───── Data in this exercise ─────

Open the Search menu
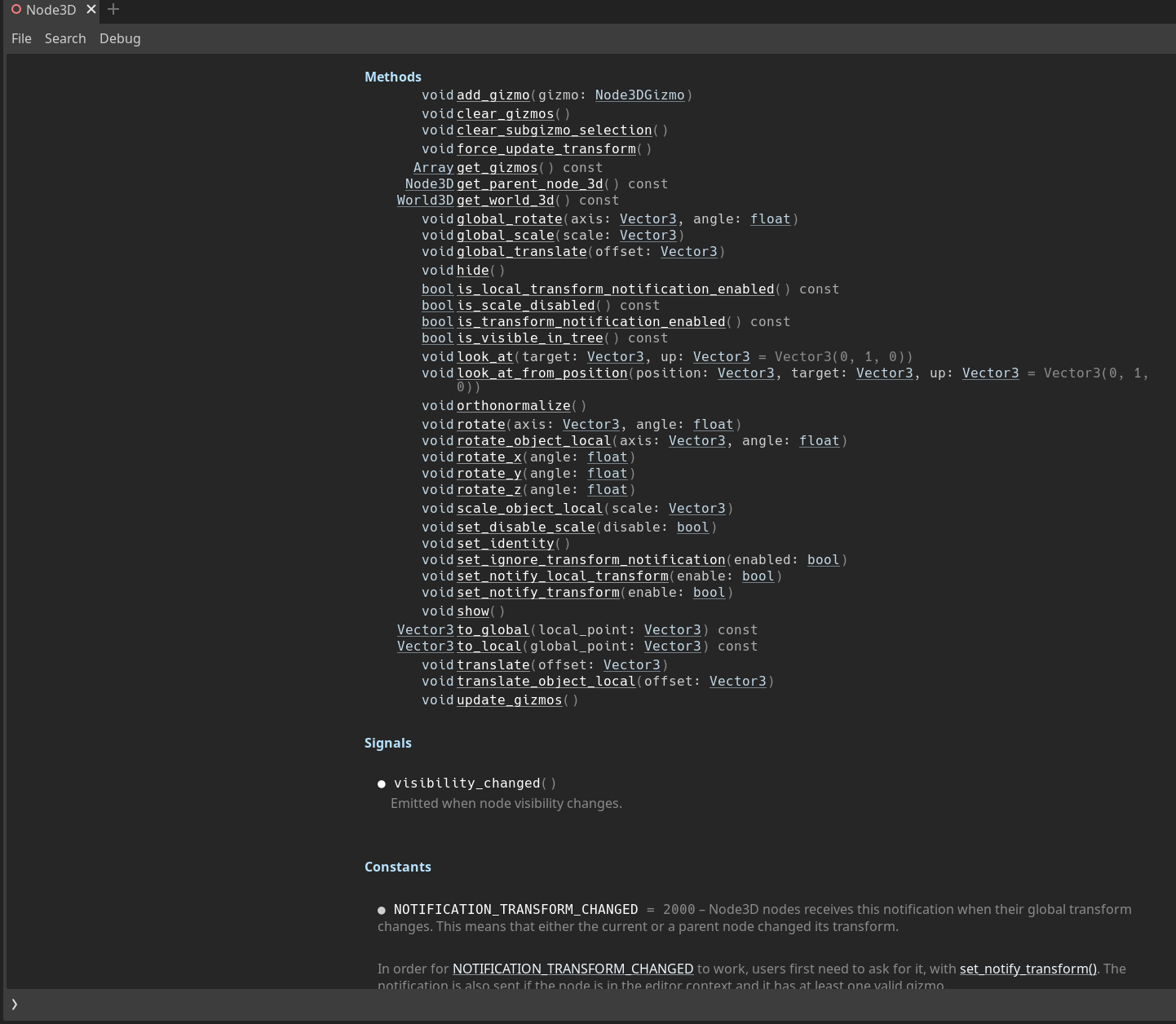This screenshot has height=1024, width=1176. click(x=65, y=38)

─────
───── Data in this exercise ─────

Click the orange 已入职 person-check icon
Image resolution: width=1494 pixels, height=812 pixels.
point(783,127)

─────

-- Instruction --
Can you transcribe the lines starting at the one containing "Click the orange 已入职 person-check icon" and ending at the one containing "point(783,127)", both included, copying each one word for word?

-- Task response --
Click the orange 已入职 person-check icon
Image resolution: width=1494 pixels, height=812 pixels.
point(783,127)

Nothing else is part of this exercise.